The programme integrates analysis, music history, and aural skills in a practice-based learning environment. It is taught in English and welcomes applicants from all over the world and from different musical backgrounds, including classical, jazz, folk/traditional, popular and experimental. You will study in an international group of students from multiple musical cultures and build professional networks. You will develop practical analysis skills to address real musical questions across styles, connect analysis to your ear and instrument, and apply insights to performance, pedagogy, creative work, and research.

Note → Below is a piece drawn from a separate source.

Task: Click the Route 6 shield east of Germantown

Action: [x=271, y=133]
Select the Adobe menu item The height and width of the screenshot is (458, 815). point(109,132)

The programme is also available part-time over three years.
What you will work on
This programme focuses on practical, musician-relevant analysis. Typical learning activities include:
- analytic methods across repertoires and styles
- aural skills integrated with music cognition, linking what you hear to how you analyse and perform
- historical approaches to analysis and their relevance today
- annual collaborative projects with performers and composers: you design the analysis, work with a chamber ensemble or a composer, and examine how analysis informs interpretation or the compositional process
- jazz analysis through arranging: you create arrangements to apply analytic ideas in practice
- tonal and modal analysis through historically informed vocal compositional practice and a hands-on keyboard method tailored to your level
- research design and methods that support a master’s project on a topic you choose. We encourage you to choose a topic you care about. Recent examples include:
- Crossover from Nordic folk music to classical string quartet arrangements
- Technology-supported music-analysis skills for mixing symphonic extreme-metal live shows
- Reviving expressive aspects of orchestral performance from the late 19th century using early 20th-century recordings
- The theory of remix and sampling
- Adapting historical improvisation techniques to contemporary piano pedagogy
- Integrating music-perception principles into harmony teaching
- Ear-training exercises as rehearsal tools in amateur wind bands
- The transition from tonality to atonality in Norwegian music
When you have completed your studies
When you complete the programme, you will have a professional profile that combines advanced analytical skills with experience collaborating with performers and composers. You will have specialised, research-based competence in music that you can use as a practitioner or musicologist in the future, enabling you to pursue various roles in music education and to continue to a PhD.